Abstract
Background: We examined the impact of sentinel lymph node (SLN) biopsy among patients with primary melanoma that exceeded 4.0 mm in Breslow thickness, treated in our Institution from 1998 until 2009. Patients and Methods: According to Kaplan-Meier statistics, overall survival (OS) and disease-free survival (DFS) were assessed in patients with: i) disseminated disease at diagnosis with respect to patients undergoing SLN biopsy and ii) positive SLN and negative SLN. The effect of age, thickness and number of positive SLN on survival was also calculated. Results: Forty-three patients with thick melanoma were included (29 men and 14 women; mean age 65±17 years, tumor thickness ranging from 4 to 20 mm). Thirteen patients (30%) were not eligible for SLN biopsy due to metastatic disease or poor clinical condition. Biopsy was performed on 30 patients: 14 with positive SLN (46.7%, group A) and 16 with negative SLN (53.3%, group B). Seven patients (50%) died in group A and 2 patients (13%) in group B (mean follow-up 28 and 59 months, respectively); all 7 patients in group A and no patient in group B died because of melanoma.
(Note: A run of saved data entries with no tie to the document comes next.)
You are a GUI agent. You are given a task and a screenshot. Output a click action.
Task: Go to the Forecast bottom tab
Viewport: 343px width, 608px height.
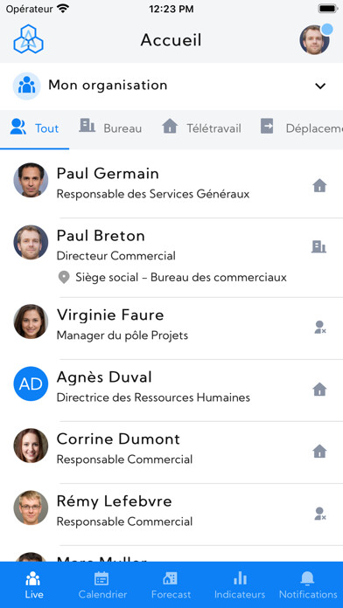tap(171, 584)
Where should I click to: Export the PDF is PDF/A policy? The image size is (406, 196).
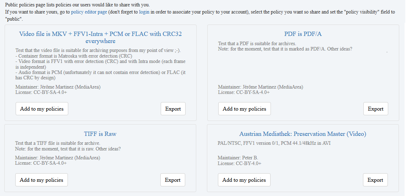point(375,109)
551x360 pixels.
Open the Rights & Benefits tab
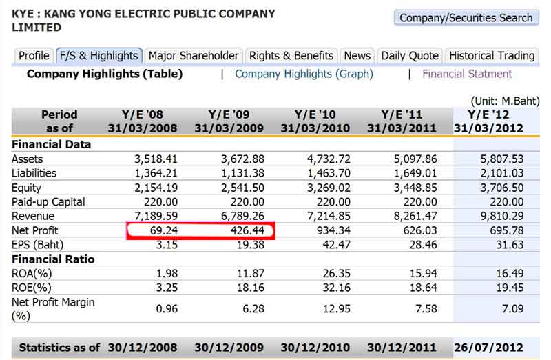pos(291,56)
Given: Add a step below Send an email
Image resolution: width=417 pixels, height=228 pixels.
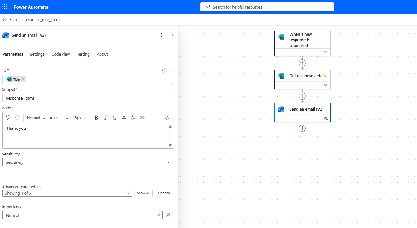Looking at the screenshot, I should pos(302,128).
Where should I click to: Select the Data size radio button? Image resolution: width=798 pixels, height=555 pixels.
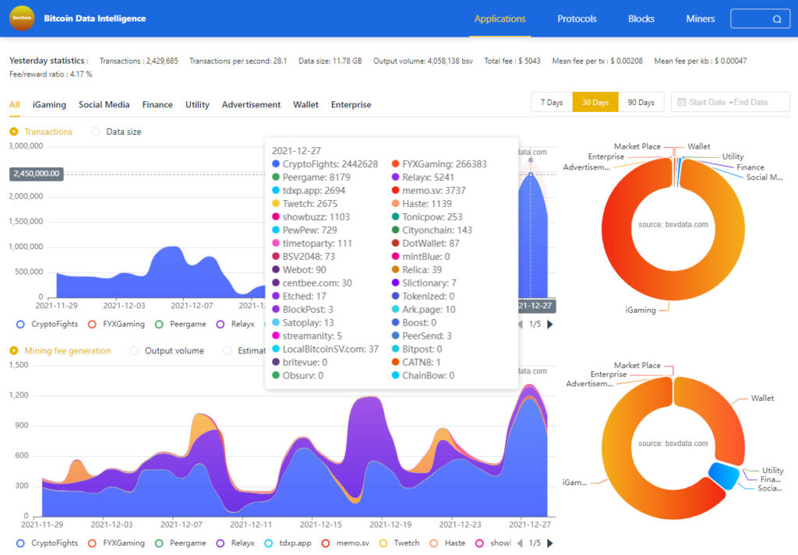point(95,132)
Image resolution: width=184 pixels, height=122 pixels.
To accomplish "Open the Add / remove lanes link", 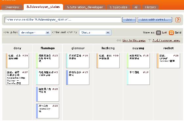I will click(x=166, y=40).
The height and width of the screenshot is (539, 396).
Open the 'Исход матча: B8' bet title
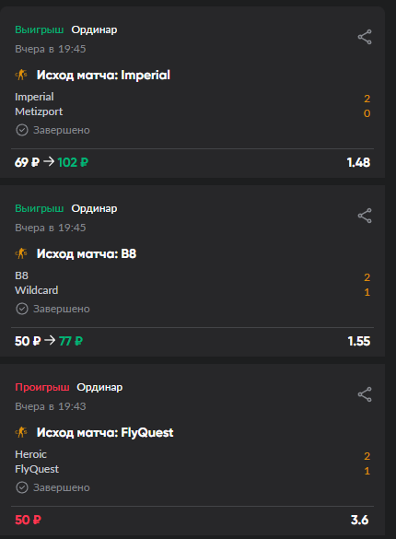click(87, 253)
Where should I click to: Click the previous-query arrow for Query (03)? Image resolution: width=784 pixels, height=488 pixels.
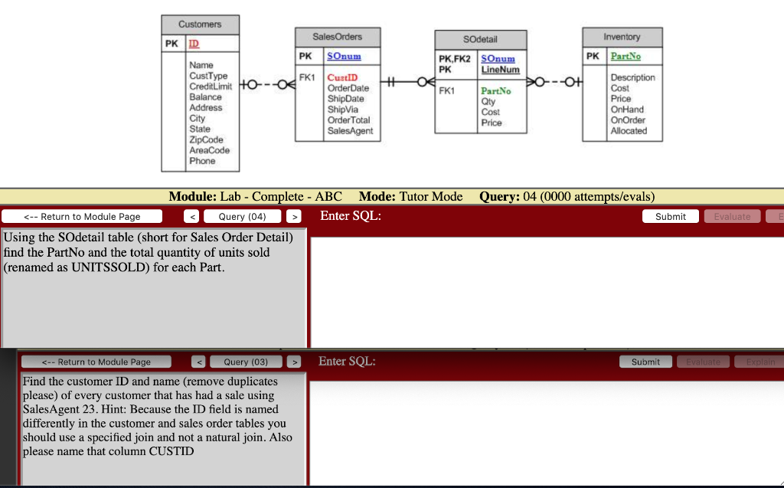(199, 361)
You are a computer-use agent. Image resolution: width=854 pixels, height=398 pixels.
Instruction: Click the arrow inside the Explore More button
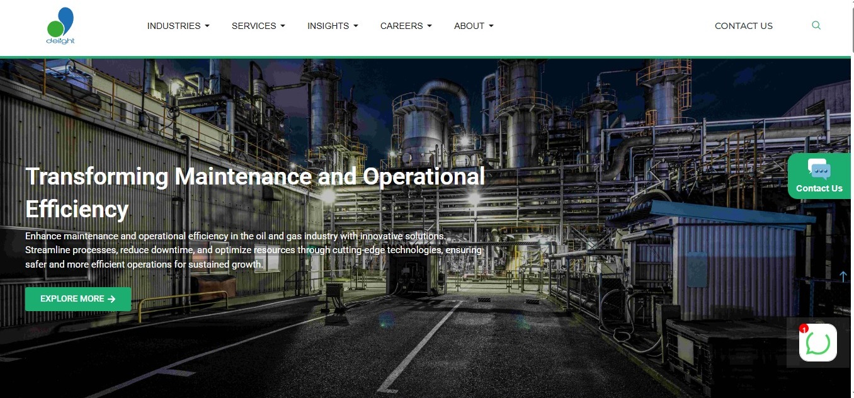112,299
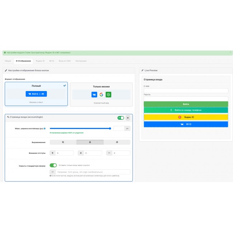Toggle the hide standard form switch
Screen dimensions: 233x233
point(53,165)
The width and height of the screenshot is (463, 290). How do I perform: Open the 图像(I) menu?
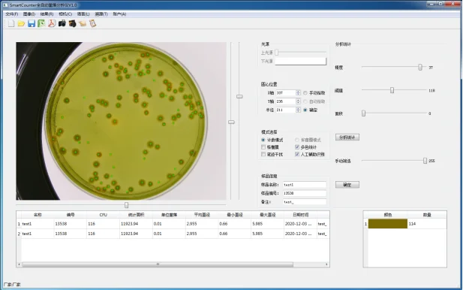(29, 14)
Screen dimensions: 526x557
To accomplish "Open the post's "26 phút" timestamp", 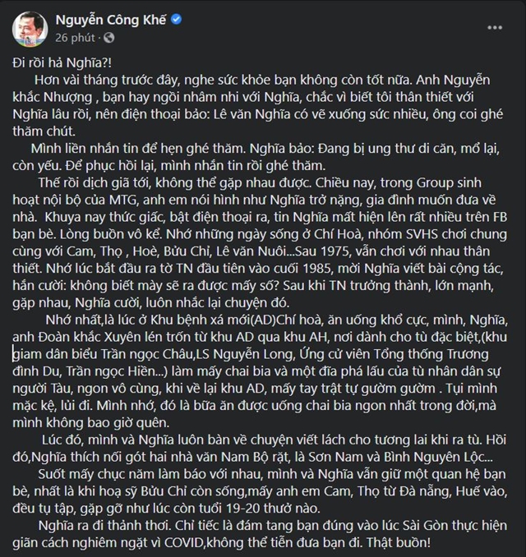I will pyautogui.click(x=72, y=38).
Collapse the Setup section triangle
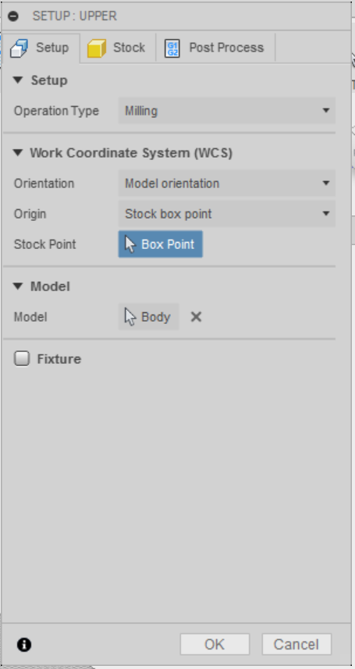 (17, 80)
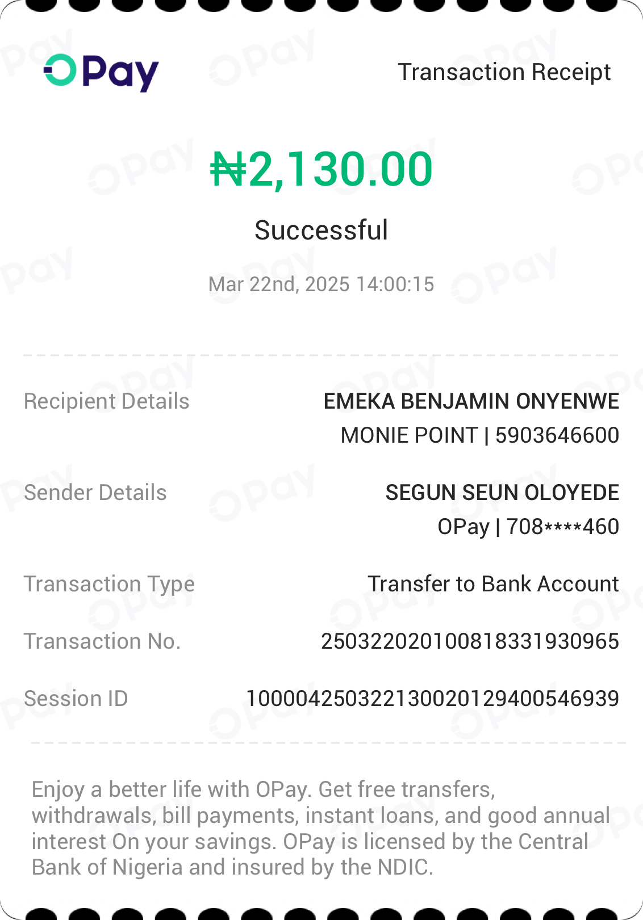643x920 pixels.
Task: Select the session ID ending in 546939
Action: (432, 699)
OS and DFS were both significantly higher in group B than group A. Conclusion: Our experience demonstrates a high rate of positive SLNs in patients with thick melanoma, and significant differences regarding the general outcomes between those with positive and negative SLNs, the latter group having a good prognosis despite the thick primary tumor. This observation stresses the importance of SLN biopsy as a staging tool in patients with thick melanoma.
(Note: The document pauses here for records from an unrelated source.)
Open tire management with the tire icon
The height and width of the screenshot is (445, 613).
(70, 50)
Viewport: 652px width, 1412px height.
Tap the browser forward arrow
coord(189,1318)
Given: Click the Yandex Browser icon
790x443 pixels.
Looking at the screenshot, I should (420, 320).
In 2005, the Multicenter Selective Lymphadenectomy Trial-I first reported a possible survival advantage when sentinel lymph node (SLN) biopsy is performed in patients with intermediate-thickness melanoma (1).
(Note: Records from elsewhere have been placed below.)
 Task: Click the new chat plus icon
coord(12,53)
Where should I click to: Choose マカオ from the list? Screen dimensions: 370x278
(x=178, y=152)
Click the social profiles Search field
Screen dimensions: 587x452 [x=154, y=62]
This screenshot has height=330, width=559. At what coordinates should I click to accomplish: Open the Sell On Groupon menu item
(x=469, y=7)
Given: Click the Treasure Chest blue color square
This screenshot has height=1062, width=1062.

Apart from intermediate thickness, a debate currently exists regarding the utility of SLN biopsy in patients with both thin and thick primary melanomas. In agreement with the American Joint Committee on Cancer (AJCC) TNM staging system (2), those tumors whose thickness is less than 1.0 mm, or more than 4.0 mm, according to Breslow's depth of invasion, are debated. The controversy is based on the prognostic impact of SLN biopsy in these subgroups of patients; for patients comprising the thin melanoma group, the expected rate of diseased nodes is very low, while for patients with thick tumors, the high rate of distant metastasis leads to a poor prognosis. Thus, for contradictory reasons, the possible benefit expected by a SLN biopsy can be little.
The aim of this study was to contribute evidence to this debate from our personal experience, by examining the impact of SLN biopsy among patients with primary melanoma that exceeded 4.0 mm in Breslow thickness, who were treated in our Institution.
Patients and Methods
Patients. All patients with thick primary melanoma (≥4 mm) treated at the Department of Surgery, University of Perugia, Perugia General Hospital, Italy, from 1998 until 2009 were included in this study. No exclusion criteria were specified. All patients had provided informed consent to the treatment based on our Institution's approved protocol.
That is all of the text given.